▸ What you should do:
Will you write out the data exactly, excluding every picture?

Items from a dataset
-.-.-
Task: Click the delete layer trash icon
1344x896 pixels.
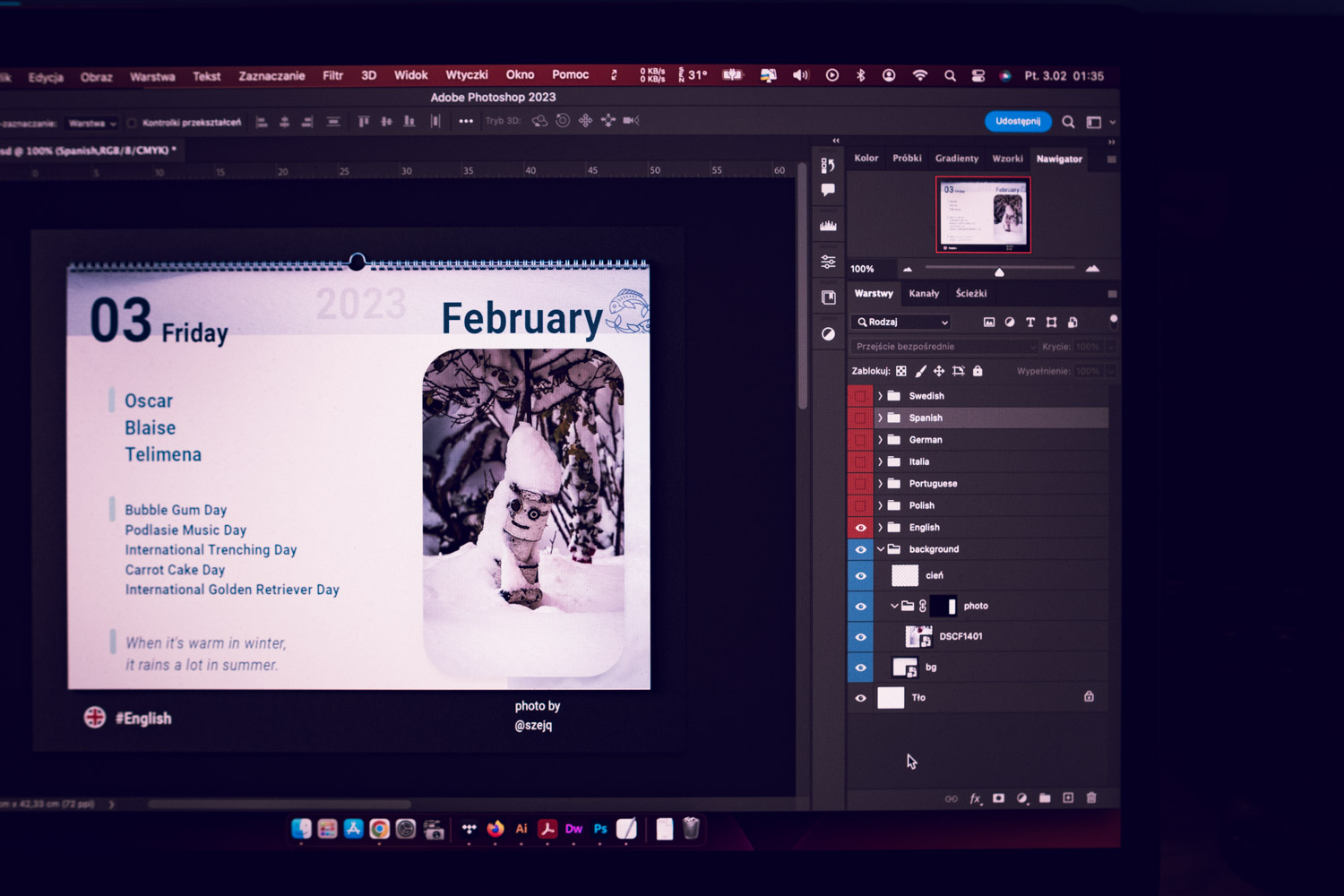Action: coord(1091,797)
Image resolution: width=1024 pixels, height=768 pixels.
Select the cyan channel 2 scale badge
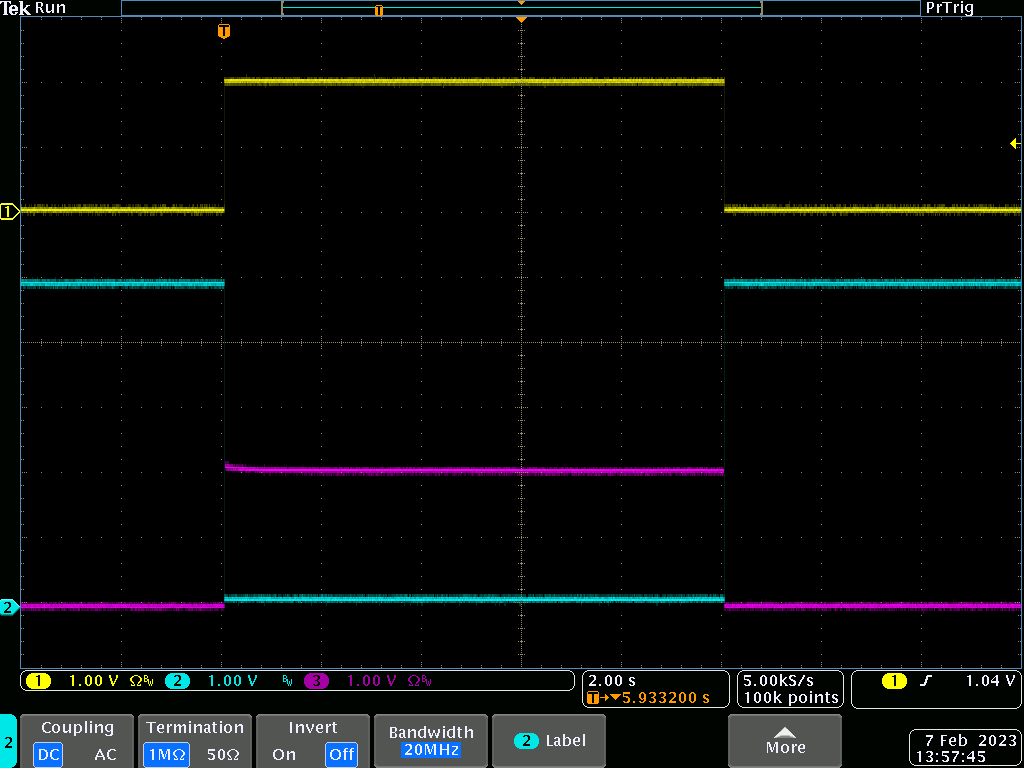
-.-.-
▸ Answer for the task:
Task: Click the delete layer trash icon
1344x896 pixels.
Action: coord(1091,797)
Image resolution: width=1024 pixels, height=768 pixels.
Select the cyan channel 2 scale badge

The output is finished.